Print Edition - 2014-05-03 | MONEY
Donor aid fragmentation remains a concern
May 2, 2014-
Despite government efforts to funnel foreign aid into high-priority projects, donor assistance has continued to remain scattered.
In a clear reflection of how foreign aid has been fragmented, each development partner on an average worked with nine counterpart ministries/agencies in the last fiscal year. This is, however, a relative improvement from fiscal year 2011-12, when each donor on an average was found to have been engaged with 11 different counterpart ministries/agencies. “Except for a few development partners, many are associated with more than 10 counterpart ministries/agencies,” states Development Cooperation Report (DCR) 2012-13.
The UN Country Team has the largest number of projects (138) and is engaged with 25 counterpart ministries/agencies. However, the number of projects under the UN system has dropped from 225 a year ago due to closure of several projects under the UN Development Assistance Framework.
The European Union follows the UN with 76 projects and engagement with 17 ministries/agencies. Asian Development Bank (ADB) has 68 projects in 15 ministries, and the World Bank (WB) and Switzerland are engaged with 38 and 36 projects in 14 and 16 ministries, respectively. The engagement of several donors with a single ministry shows there has been little donor harmonisation. “It is now high time to assess whether the mentioned ministries need such a big number of donor engagement in order to realize aid effectiveness,” states DCR aid.

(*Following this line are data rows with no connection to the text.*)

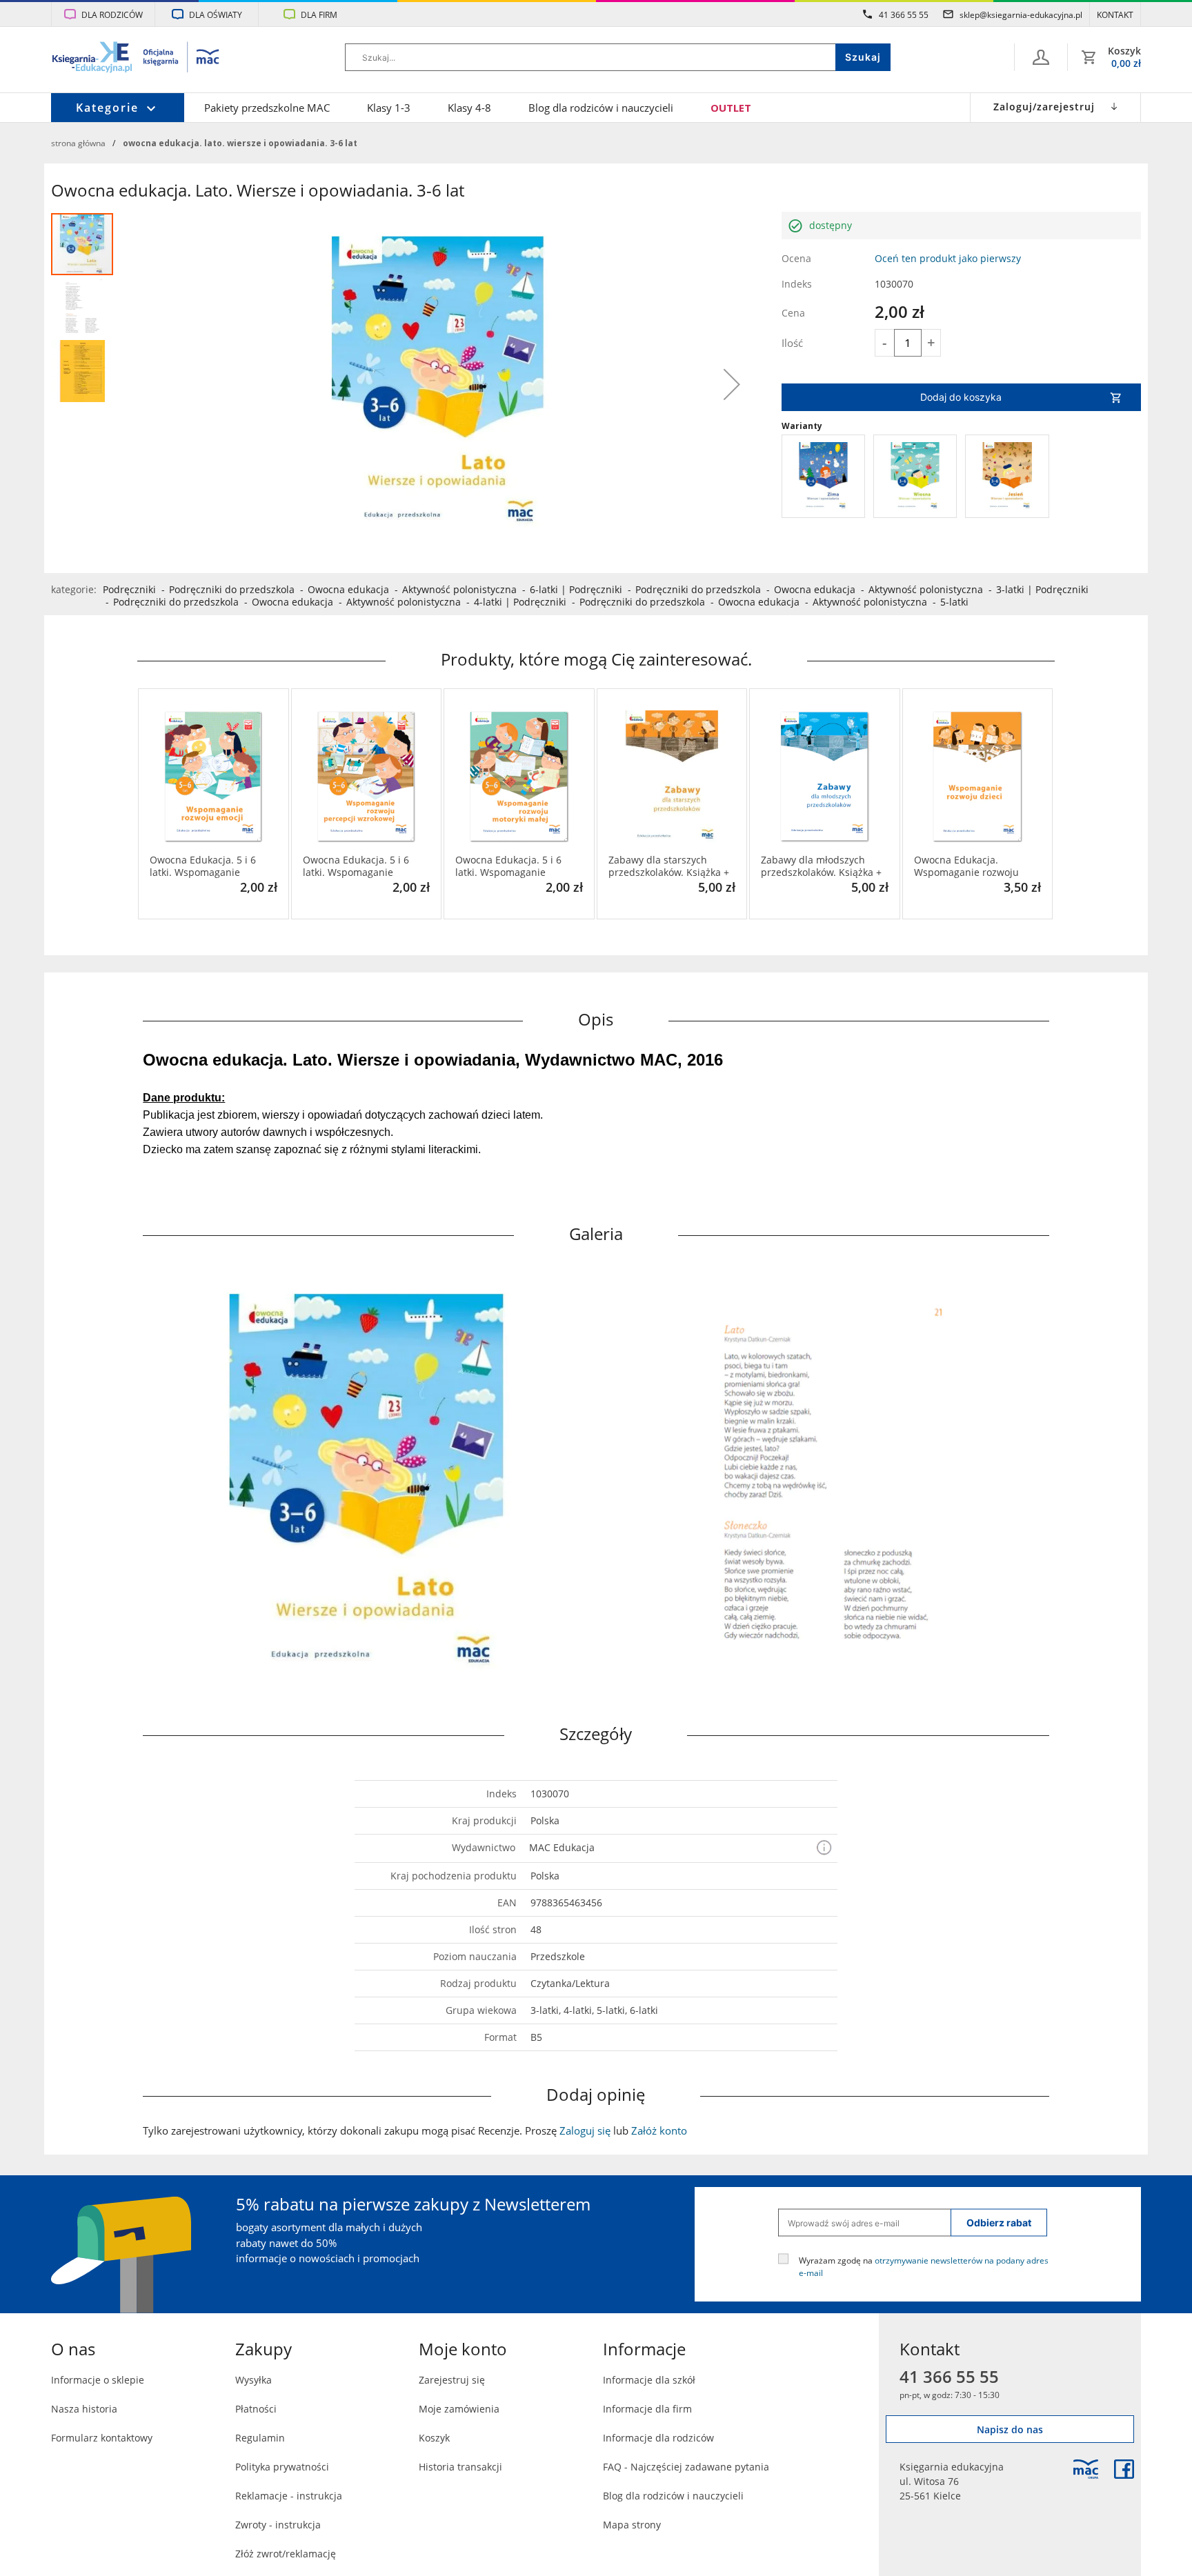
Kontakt (1115, 14)
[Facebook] (1124, 2469)
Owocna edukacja (348, 589)
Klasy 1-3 (388, 107)
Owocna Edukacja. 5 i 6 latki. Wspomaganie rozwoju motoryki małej (509, 866)
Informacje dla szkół (649, 2379)
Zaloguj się (584, 2130)
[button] (731, 384)
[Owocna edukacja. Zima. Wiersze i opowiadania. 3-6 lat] (823, 476)
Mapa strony (632, 2524)
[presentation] (147, 804)
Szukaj (863, 57)
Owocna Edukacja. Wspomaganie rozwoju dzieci (966, 866)
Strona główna (78, 142)
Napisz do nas (1010, 2429)
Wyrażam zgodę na (924, 2266)
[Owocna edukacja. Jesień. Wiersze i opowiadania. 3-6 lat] (1007, 476)
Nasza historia (84, 2408)
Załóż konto (659, 2130)
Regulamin (260, 2437)
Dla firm (319, 14)
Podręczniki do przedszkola (232, 589)
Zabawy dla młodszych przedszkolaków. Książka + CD (821, 866)
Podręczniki (129, 589)
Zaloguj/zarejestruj (1044, 106)
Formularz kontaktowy (101, 2437)
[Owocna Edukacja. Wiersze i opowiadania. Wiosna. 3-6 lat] (915, 476)
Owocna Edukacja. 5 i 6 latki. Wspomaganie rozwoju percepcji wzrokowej (356, 866)
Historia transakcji (460, 2466)
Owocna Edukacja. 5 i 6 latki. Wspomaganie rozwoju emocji (203, 866)
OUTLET (731, 107)
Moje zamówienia (459, 2408)
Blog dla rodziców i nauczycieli (600, 107)
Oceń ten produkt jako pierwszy (948, 258)
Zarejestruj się (452, 2379)
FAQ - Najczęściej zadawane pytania (686, 2466)
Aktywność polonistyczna (459, 589)
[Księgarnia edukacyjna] (1085, 2469)
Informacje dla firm (647, 2408)
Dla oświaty (215, 14)
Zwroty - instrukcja (278, 2524)
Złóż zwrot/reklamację (285, 2553)
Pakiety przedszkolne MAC (267, 107)
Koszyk (434, 2437)
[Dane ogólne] (1041, 57)
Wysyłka (253, 2379)
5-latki (954, 601)
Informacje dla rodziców (658, 2437)
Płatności (256, 2408)
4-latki (488, 601)
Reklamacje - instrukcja (288, 2495)
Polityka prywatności (282, 2466)
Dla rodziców (112, 14)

Such is the fragmentation of aid that Chief Secretary Lilamani Poudel on first week of April gave written instruction to secretaries not to accept foreign assistance for small projects and for many geographical regions. In his letter, Poudel asked the secretaries to take aid for medium- and large-scale projects that generate income and employment and those related to infrastructure projects such as electricity, roads and airports.
The instruction was given citing scattering of resources, increased cost of monitoring, supervision and evaluation, lack of uniformity in quality and heavy expenses for report preparation, documentation and consultants as a result of accepting foreign assistance for smaller projects.
Economists say if donor assistance is scattered in many areas with small-sized projects, the transaction cost will be higher with less impact. Shankar Sharma, former vice-chairman of National Planning Commission (NPC), said foreign assistance given through a single basket had better results than ones given individually. “For example, the ‘Education for All’ programme, under which donors have given aid through a single basket (sector wide approach), has performed well, delivering children’s enrolment ratio of 94 percent,” he said.
The sector wide approach (SWAp) was introduced to lend in a certain programme by collecting donors’ fund in a single basket. SWAp has been implemented in certain programmers under Education, Health and Local Development Ministries.
Despite SWAp implementation, there has been large-scale aid fragmentation in Local Development, Education and Health Ministries. The Local Development Ministry has the highest number of donor engagement (23) and has highest number of projects (81). Sixteen donors engaged in 32 projects in Education Ministry, while Health Ministry has engagement of 19 donors in 77 projects.
Former Finance Secretary Rameshore Khanal said there has been marked improvement in aid fragmentation compared to 10 years ago. “Majority of donors are not engaged in more than 3-4 areas. Before 2000, local directors of the donors used to select several projects and engage in several areas, but it has come down drastically lately,” he said.
According to Khanal, after the introduction of the 10th Annual Plan, efforts were made for donor harmonisation, and projects and areas in which donors engaged started to come down.
Sharma stressed SWAp should be implemented in ministries that handle large infrastructure projects. “Collective engagement of several donors for the development of Tanahun hydropower project is a welcome effort in this regard,” said Sharma.
According to the report, majority of technical assistance provided by the donors are off-budget and aid fragmentation in technical assistance is alarming.